Step 4: Operational Metrics Computation and Scores Transformation


Visualize

In this step, we create two stored procedures [dbo].[compute_operational_metrics], and [apply_score_transformation].

The first, [dbo].[compute_operational_metrics] will:

  1. Apply a sigmoid function to the output scores of the logistic regression, in order to spread them in [0,1] and make them more interpretable. This sigmoid uses the average predicted score, so it is saved into the table Scores_Average for use in the Production pipeline.

  2. Compute bins for the scores, based on quantiles (we compute the 1%-99% percentiles).

  3. Take each lower bound of each bin as a decision threshold for default loan classification, and compute the rate of bad loans among loans with a score higher than the threshold.

It outputs the table Operational_Metrics, which will also be used in the Production pipeline. It can be read in the following way:

  • If the score cutoff of the 91th score percentile is 0.9834, and we read a bad rate of 0.6449, this means that if 0.9834 is used as a threshold to classify loans as bad, we would have a bad rate of 64.49%. This bad rate is equal to the number of observed bad loans over the total number of loans with a score greater than the threshold.

The second, [apply_score_transformation] will:

  1. Apply the same sigmoid function to the output scores of the logistic regression, in order to spread them in [0,1].

  2. Asssign each score to a percentile bin with the bad rates given by the Operational_Metrics table. These bad rates are either observed (Modeling pipeline) or expected (Production pipeline).

Input:

  • Predictions_Logistic table storing the predictions from the tested model.

Output:

  • Operational_Metrics table containing the percentiles from 1% to 99%, the scores thresholds each one corresponds to, and the observed bad rate among loans with a score higher than the corresponding threshold.
  • Scores_Average table containing the single value of the average score output from the logistic regression.
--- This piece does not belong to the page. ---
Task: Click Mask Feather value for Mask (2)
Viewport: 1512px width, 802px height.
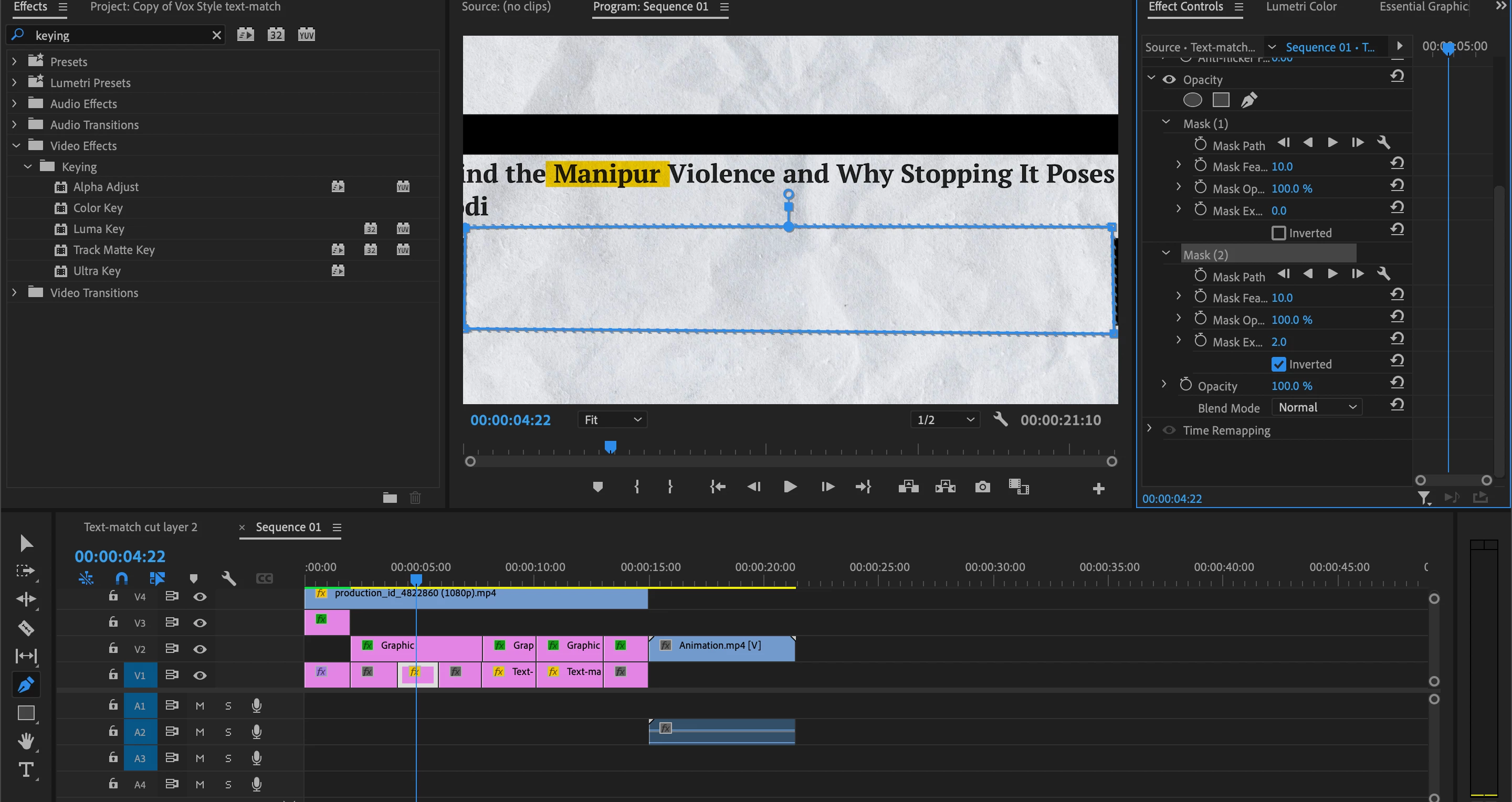Action: [x=1282, y=298]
It is used for the sigmoid transformation in Modeling and Production pipeline.
  • Scores table containing the transformed scores for each record of the testing set, together with the percentiles they belong to, the corresponding score cutoff, and the observed bad rate among loans with a higher score than this cutoff.
  • step4_operational_metrics.sql

The Production Pipeline


In the Production pipeline, the data from the files Loan_Prod.csv and Borrower_Prod.csv is uploaded through PowerShell to the Loan_Prod and Borrower_Prod tables. The tables Stats, Bins, Column_Info, Model, Operational_Metrics and Scores_Average created during the Development pipeline are then moved to the Production database through the stored procedure [dbo].[copy_modeling_tables] located in the file create_tables_prod.sql.

The Loan_Prod and Borrower_Prod tables are then merged and cleaned like in Step 1 (using the Stats table), and a feature engineered table is created like in Step 2 (using the Bins table). The featurized table is then scored on the logistic regression model (using the Model and Column_Info tables). Finally, the scores are transformed and stored in the Scores_Prod table (using the Scores_Average and Operational_Metrics tables).